- What is expected
Copy the lines below, word for word, from the first through the line containing "This screenshot has height=569, width=1423.". Leave the pictures out.

- Data to process

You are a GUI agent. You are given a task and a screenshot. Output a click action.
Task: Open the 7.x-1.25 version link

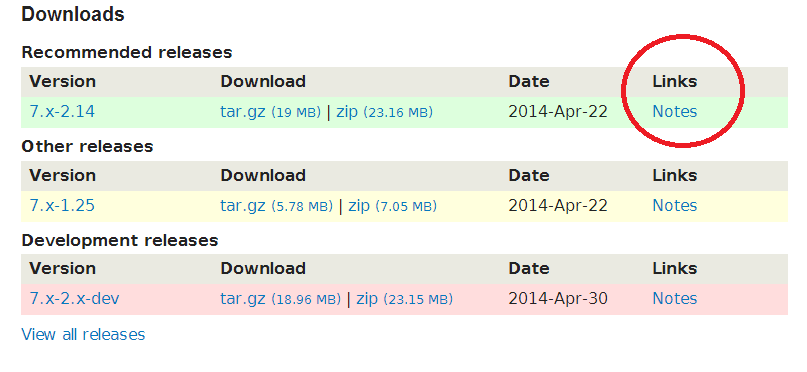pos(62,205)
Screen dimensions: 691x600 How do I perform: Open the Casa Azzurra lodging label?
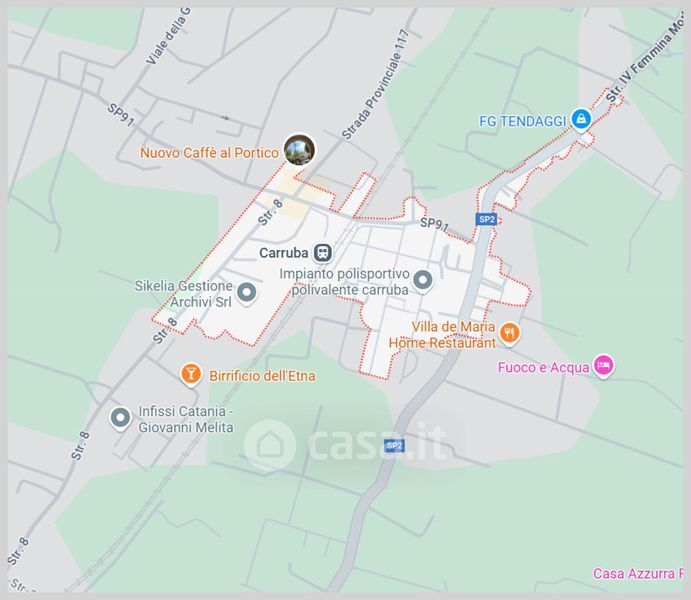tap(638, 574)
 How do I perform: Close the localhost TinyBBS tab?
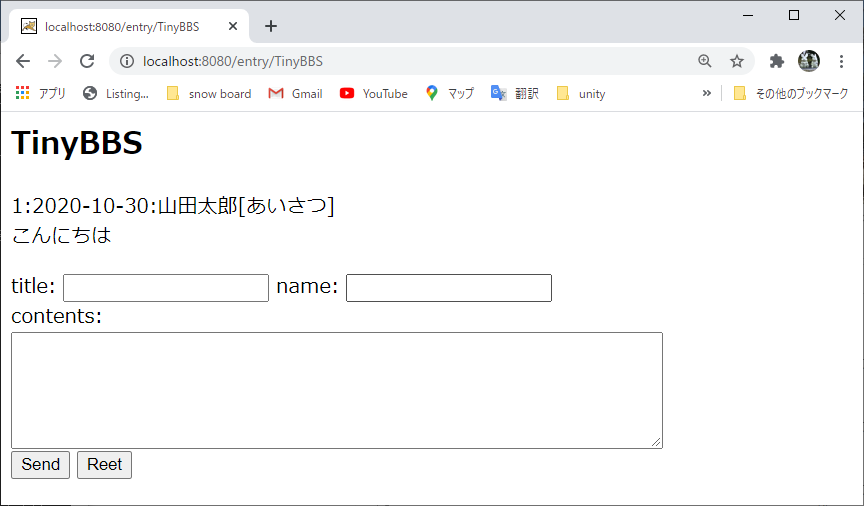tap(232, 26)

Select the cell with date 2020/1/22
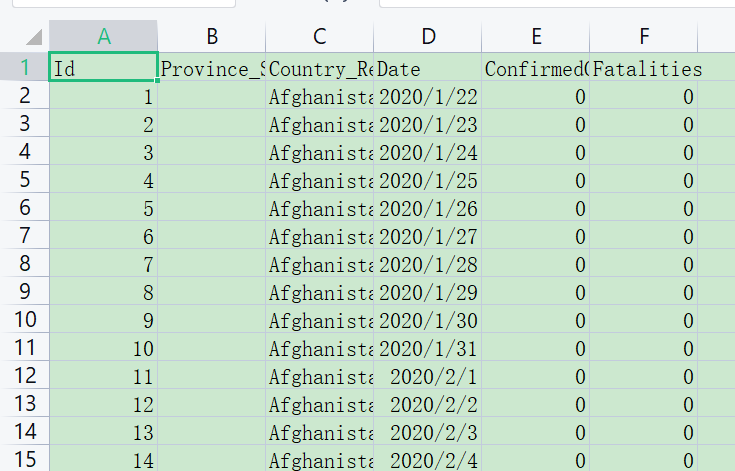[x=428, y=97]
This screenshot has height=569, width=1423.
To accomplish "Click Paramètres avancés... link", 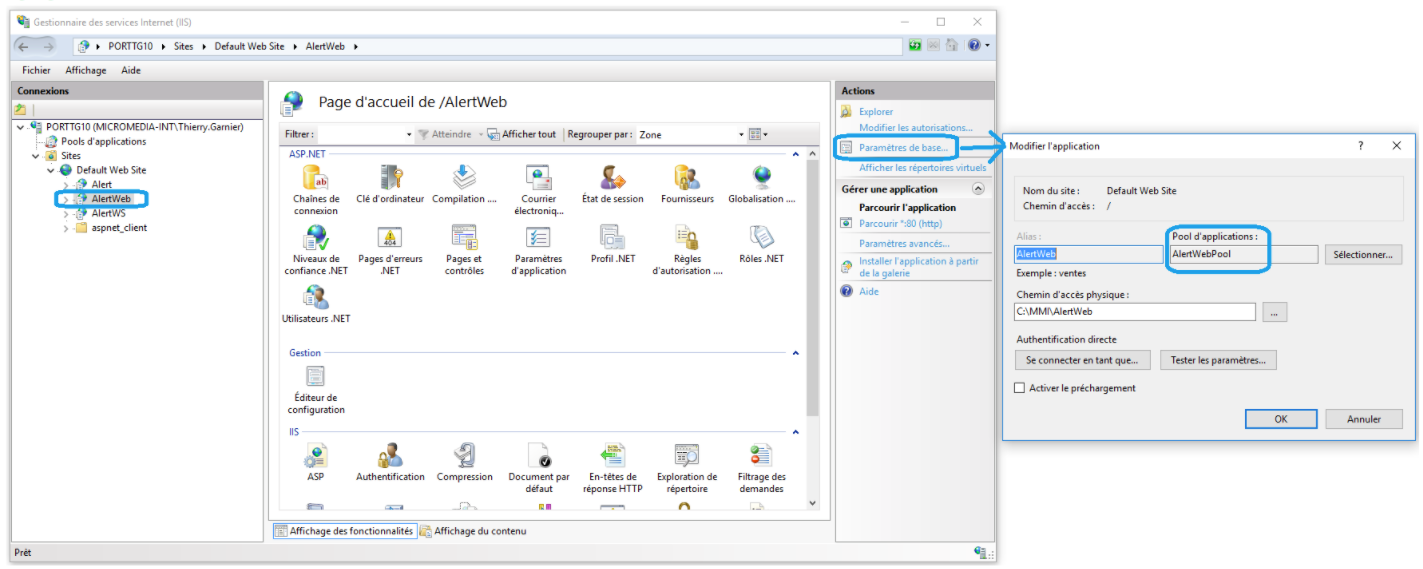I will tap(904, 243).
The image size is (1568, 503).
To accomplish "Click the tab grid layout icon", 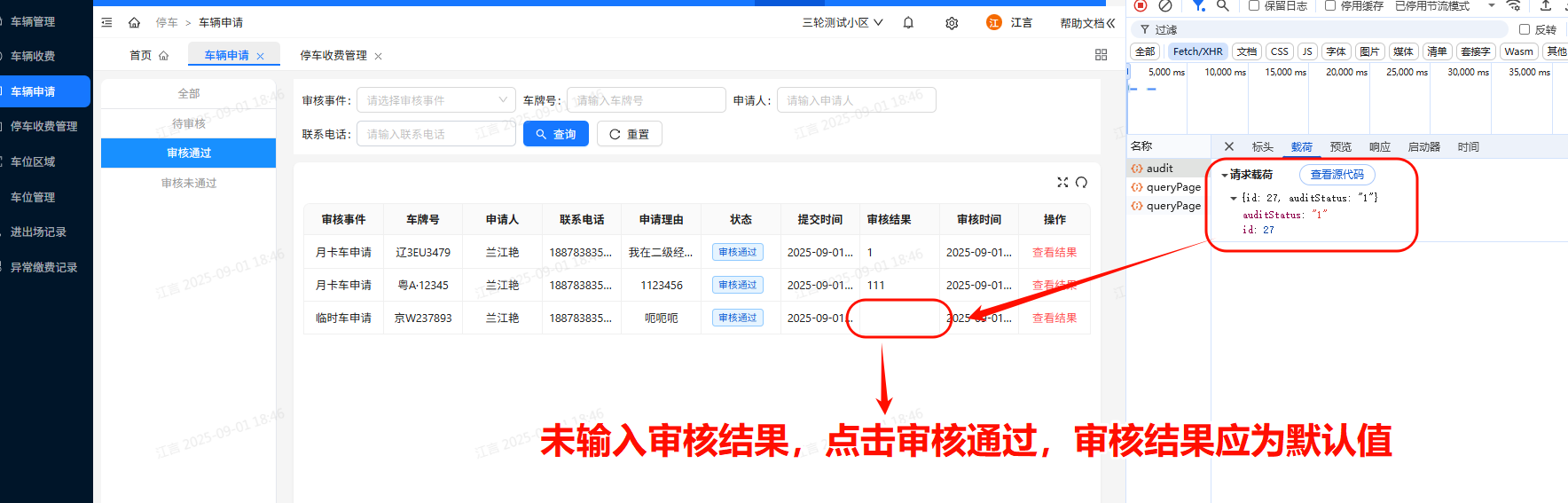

- Output below
You are a GUI agent. You are given a task and a screenshot. Output a click action.
Task: Open the 7.x-1.25 version link

pos(62,205)
Screen dimensions: 691x600 How do I perform: Open the Casa Azzurra lodging label?
tap(638, 574)
 How do I perform: Close the localhost TinyBBS tab?
tap(232, 26)

Select the cell with date 2020/1/22
[x=428, y=97]
This screenshot has height=569, width=1423.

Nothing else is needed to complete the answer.